Here’s the backstory. Wayne Dolcefino is a veteran former TV journalist who had entered Judge Jordan’s courtroom on June 30, 2020 to question the judge about his lack of action on a serious of public corruption complaints involving Houston Mayor, Sylvester Turner. As can be seen in the video, Judge Jordan initially greeted Dolcefino, but then told him he wouldn’t be answering his questions, and threatened to hold him in contempt if he persisted. When he persists, the judge orders Dolcefino shackled and taken to jail. Jordan subsequently sentenced Dolcefino to 3 days in jail and 180 days probation. After Dolcefino appealed, Judge Jordan added an alcohol monitor and random drug tests as probation conditions.
On November 4, 2020, the Court of Criminal Appeals of Texas issued an opinion granting Mr. Dolcefino’s application for writ of habeas corpus, finding that, “After a review of the evidence and arguments, the contempt of court allegation is not supported by the . . . record” and vacating the contempt order under which Mr. Dolcefino was arrested and charged.
Not long before the indictment was issued, the judge was admonished for unrelated misconduct.

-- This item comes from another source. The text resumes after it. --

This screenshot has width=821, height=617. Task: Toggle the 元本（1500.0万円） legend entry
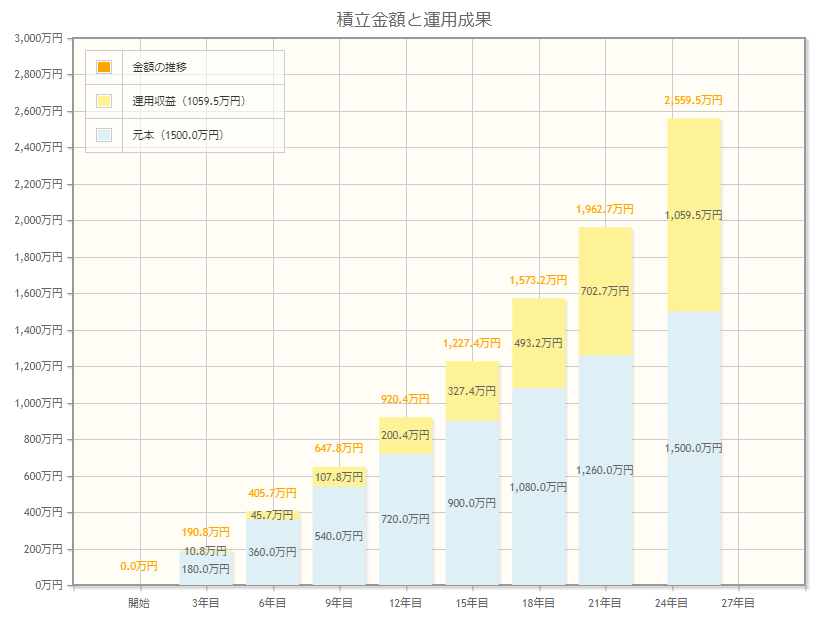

On May 13, 2022, the State Commission on Judicial Conduct issued a Public Admonition and Order of Additional Education against Judge Jordan, concluding that Judge Jordan violated several judicial ethics canons, ordering him to obtain 2 hours of instruction with a judicial mentor within 60 days. The admonishment found that Judge Jordan engaged in several unethical behaviors, including:
(1) Summoning several assistant prosecutors into his presence to “communicate to them his displeasure with their failure to treat him with sufficient respect, and to lecture them about criminal contempt penalties that could arise from acts ‘disrespectful of the court.’”
(2) Referring to himself as the “king of his court” and referring to the assistant prosecutors as “hang’ em high prosecutors.”
(3) On at least one occasion, threatening on the record to charge an assistant prosecutor with contempt, for failing to show him proper respect. At least he faces justice now after being indicted for Official Oppression, right? Wrong.
Posted just today on the Dolcefino Consulting website, Wayne announced that the criminal charge was dropped against Judge Jordan. He wrote that, “Democratic Fort Bend County District Attorney Brian Middleton bailed out a fellow Democratic judge just days after he was indicted by a grand jury for official oppression.”
“This misconduct was caught on tape and the dismissal of the indictment is a miscarriage of justice and we’re not going to let the DA off the hook like he did for Judge Jordan,” Wayne said. He’s now asking for public records from the Fort Bend County DA’s office, including emails, phone records and documents related to the investigation and case.
Apparently, the Ford Bend County DA, Brian Middleton, had been appointed to prosecute the case after the Harris County DAs office recused themselves. Then Middleton, on the Friday before the July 4 holiday weekend, quietly dropped the charges. The official reason given was that he didn’t believe enough evidence existed to prove the allegations beyond a reasonable doubt.
There seems to be a pattern of this happening, where prosecutors apparently are unable to convict public officials for misconduct that is captured with video evidence. If only they were that picky about prosecuting the peasants.